§ What the task asks:
Please give back only the lines below from the one containing "South Wold Hunt (331, 2032)" to the one containing "Essex and Suffolk Hunt (490, 1196)", each repeated word for word, both ends included.

Pixel coordinate grounding data
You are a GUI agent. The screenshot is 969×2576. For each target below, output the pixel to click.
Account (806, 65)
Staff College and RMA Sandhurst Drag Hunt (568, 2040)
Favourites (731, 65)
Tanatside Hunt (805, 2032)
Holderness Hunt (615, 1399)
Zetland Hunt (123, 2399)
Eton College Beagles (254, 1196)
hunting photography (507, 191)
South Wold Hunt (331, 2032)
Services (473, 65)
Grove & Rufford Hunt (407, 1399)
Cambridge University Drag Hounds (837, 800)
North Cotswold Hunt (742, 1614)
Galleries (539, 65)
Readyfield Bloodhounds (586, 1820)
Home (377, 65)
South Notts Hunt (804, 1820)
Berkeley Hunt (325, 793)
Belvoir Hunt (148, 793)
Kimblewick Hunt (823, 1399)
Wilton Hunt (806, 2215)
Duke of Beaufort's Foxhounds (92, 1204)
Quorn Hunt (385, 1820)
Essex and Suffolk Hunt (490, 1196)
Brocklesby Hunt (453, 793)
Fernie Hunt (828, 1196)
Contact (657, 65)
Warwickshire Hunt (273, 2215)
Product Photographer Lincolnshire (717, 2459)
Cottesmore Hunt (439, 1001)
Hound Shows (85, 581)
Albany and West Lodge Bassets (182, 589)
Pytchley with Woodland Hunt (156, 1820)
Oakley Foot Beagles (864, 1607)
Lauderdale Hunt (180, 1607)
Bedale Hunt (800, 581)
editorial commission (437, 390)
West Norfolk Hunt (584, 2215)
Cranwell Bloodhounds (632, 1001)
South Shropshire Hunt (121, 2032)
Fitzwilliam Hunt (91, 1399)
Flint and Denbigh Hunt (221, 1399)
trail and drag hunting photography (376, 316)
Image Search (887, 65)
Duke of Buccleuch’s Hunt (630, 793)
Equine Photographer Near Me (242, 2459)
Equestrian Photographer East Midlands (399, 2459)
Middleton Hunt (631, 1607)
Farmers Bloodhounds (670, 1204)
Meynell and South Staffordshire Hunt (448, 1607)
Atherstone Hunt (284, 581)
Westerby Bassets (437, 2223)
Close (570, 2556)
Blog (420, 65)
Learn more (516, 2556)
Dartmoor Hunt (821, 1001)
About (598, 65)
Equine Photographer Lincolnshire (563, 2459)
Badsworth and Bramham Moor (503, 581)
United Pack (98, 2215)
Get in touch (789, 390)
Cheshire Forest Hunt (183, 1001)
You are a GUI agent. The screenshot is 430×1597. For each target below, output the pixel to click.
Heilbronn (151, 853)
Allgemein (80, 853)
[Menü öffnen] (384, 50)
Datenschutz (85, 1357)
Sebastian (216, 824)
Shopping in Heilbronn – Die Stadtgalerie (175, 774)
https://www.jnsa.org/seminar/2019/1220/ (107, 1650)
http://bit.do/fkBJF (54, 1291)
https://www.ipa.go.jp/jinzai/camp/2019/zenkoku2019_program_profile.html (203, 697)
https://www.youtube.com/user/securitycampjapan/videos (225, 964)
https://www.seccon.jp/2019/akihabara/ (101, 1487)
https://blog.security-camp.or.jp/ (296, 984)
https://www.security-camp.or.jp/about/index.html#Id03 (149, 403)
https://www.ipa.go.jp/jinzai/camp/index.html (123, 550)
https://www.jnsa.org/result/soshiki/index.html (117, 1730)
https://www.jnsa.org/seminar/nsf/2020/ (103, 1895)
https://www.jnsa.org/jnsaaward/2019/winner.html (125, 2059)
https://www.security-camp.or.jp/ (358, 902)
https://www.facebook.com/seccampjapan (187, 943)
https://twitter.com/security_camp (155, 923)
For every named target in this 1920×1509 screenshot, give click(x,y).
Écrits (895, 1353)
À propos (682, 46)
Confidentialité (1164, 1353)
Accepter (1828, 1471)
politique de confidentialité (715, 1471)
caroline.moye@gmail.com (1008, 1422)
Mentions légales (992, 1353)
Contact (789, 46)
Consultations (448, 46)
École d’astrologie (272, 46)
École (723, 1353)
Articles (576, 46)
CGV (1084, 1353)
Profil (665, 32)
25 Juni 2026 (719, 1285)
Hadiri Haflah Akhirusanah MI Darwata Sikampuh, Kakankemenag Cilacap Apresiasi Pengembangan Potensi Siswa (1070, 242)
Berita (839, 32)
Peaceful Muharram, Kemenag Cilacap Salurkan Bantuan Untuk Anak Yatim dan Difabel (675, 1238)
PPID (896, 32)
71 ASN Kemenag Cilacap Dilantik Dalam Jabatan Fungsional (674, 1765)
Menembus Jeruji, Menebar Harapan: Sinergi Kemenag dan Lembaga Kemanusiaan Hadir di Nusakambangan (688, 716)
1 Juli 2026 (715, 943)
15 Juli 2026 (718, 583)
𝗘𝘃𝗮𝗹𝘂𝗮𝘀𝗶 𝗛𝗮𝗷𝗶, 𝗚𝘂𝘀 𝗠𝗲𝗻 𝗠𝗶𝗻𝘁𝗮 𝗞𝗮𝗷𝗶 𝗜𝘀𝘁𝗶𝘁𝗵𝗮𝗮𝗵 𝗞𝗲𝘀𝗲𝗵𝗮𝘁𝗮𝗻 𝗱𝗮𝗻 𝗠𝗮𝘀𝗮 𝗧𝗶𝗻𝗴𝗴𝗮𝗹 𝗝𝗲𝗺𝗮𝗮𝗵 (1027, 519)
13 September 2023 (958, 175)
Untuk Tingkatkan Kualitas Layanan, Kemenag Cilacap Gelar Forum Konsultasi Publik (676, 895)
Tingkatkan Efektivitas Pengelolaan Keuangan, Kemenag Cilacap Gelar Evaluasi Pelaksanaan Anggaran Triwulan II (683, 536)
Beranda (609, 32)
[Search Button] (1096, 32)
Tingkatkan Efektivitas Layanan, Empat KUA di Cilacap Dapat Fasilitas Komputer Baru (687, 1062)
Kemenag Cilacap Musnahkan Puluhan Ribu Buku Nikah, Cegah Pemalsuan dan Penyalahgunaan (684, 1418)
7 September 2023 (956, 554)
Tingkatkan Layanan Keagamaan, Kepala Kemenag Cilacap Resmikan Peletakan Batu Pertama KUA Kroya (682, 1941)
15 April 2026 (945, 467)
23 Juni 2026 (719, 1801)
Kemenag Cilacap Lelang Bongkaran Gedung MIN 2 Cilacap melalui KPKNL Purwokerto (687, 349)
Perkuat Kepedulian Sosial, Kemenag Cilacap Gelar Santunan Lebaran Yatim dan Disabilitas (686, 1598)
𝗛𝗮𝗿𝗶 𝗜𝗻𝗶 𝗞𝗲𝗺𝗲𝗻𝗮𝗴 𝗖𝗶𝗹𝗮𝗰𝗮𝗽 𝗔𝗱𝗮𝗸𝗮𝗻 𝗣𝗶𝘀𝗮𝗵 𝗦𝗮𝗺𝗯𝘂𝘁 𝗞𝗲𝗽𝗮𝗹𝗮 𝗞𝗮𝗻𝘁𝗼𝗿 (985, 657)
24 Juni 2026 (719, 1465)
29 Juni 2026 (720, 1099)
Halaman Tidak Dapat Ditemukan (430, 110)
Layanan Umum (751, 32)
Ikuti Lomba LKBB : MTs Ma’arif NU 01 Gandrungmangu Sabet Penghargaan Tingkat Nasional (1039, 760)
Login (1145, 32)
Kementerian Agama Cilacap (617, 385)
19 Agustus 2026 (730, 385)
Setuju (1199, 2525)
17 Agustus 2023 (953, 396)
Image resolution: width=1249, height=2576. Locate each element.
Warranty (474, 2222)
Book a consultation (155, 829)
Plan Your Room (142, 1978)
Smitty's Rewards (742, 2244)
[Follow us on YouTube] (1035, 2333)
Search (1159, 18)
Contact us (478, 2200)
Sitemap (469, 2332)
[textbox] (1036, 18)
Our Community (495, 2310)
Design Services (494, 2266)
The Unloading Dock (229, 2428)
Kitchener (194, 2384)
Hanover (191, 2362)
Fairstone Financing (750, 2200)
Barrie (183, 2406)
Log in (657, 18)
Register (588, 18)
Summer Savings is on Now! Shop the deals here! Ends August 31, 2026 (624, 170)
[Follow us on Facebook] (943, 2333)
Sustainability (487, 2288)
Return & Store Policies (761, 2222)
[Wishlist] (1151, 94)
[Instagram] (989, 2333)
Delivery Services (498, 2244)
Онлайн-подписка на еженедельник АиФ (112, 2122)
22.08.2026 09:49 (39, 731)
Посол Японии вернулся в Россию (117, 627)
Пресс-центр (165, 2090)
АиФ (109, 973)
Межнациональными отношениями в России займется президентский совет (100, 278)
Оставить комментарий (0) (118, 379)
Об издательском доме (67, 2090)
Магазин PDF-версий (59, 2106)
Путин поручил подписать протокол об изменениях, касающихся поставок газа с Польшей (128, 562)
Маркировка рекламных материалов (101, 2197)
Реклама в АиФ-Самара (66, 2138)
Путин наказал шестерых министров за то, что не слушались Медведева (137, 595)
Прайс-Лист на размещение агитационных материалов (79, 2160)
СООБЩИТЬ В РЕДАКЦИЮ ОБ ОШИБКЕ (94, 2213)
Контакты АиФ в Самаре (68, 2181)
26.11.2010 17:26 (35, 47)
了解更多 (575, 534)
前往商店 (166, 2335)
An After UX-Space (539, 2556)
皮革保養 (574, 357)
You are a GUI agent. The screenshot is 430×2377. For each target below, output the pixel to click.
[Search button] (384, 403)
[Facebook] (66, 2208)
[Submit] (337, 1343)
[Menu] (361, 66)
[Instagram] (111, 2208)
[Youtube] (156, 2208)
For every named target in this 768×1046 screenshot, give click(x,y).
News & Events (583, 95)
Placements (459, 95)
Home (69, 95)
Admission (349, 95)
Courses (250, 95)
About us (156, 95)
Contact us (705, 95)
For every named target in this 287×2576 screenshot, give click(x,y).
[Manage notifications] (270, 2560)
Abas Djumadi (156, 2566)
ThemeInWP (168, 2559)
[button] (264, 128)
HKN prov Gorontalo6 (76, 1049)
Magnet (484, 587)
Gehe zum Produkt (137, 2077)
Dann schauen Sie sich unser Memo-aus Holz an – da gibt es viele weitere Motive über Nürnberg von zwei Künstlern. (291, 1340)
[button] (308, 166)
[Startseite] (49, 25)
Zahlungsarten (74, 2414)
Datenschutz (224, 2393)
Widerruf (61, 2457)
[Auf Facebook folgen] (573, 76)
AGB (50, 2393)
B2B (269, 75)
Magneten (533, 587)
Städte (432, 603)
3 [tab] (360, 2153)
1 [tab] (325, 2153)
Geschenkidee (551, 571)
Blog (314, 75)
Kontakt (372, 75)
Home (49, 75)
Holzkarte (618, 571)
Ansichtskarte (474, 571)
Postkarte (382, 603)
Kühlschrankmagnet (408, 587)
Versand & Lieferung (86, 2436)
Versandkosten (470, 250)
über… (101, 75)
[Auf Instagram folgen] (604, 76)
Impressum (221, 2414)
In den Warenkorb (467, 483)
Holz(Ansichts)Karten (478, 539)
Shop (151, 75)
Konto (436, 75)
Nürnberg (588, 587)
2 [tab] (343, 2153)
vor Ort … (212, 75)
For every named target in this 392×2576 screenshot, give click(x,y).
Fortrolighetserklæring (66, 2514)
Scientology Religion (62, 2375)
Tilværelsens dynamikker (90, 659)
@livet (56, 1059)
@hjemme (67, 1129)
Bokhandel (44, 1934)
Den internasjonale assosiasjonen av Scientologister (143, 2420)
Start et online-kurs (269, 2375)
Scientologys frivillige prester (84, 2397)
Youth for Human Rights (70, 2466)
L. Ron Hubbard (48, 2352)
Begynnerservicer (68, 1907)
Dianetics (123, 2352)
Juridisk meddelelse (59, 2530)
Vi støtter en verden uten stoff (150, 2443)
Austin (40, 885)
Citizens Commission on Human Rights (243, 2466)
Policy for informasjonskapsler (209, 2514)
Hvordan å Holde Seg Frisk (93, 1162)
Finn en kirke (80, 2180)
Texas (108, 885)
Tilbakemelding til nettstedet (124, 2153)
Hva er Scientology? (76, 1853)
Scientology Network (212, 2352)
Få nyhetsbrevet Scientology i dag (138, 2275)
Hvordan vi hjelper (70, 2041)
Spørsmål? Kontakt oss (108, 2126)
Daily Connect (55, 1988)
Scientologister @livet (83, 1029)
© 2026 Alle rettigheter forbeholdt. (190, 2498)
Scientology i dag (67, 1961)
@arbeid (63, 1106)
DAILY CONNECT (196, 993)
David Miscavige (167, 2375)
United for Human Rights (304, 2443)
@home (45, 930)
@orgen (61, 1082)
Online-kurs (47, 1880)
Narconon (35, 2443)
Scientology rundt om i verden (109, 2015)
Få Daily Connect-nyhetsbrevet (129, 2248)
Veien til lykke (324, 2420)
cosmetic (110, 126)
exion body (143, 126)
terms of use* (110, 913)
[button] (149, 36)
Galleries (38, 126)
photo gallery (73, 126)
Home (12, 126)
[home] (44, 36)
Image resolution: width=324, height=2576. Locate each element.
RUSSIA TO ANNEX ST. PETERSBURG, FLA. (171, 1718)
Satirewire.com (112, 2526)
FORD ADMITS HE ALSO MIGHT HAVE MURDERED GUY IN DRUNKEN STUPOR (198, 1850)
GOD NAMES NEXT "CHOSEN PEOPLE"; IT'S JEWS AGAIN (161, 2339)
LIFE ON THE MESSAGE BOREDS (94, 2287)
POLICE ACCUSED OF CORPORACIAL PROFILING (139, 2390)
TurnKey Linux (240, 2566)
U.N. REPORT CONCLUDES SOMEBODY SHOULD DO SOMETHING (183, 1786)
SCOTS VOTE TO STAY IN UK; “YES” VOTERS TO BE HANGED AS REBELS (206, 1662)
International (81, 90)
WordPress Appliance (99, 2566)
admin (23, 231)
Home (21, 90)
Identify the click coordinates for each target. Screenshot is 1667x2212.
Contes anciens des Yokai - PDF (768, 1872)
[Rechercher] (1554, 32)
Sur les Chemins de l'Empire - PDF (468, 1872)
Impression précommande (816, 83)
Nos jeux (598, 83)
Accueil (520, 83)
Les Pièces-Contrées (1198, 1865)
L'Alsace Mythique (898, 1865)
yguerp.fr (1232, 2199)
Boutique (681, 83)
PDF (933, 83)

§ Answer box:
South Wold Hunt (331, 2032)
Services (473, 65)
Grove & Rufford Hunt (407, 1399)
Cambridge University Drag Hounds (837, 800)
North Cotswold Hunt (742, 1614)
Galleries (539, 65)
Readyfield Bloodhounds (586, 1820)
Home (377, 65)
South Notts Hunt (804, 1820)
Berkeley Hunt (325, 793)
Belvoir Hunt (148, 793)
Kimblewick Hunt (823, 1399)
Wilton Hunt (806, 2215)
Duke of Beaufort's Foxhounds (92, 1204)
Quorn Hunt (385, 1820)
Essex and Suffolk Hunt (490, 1196)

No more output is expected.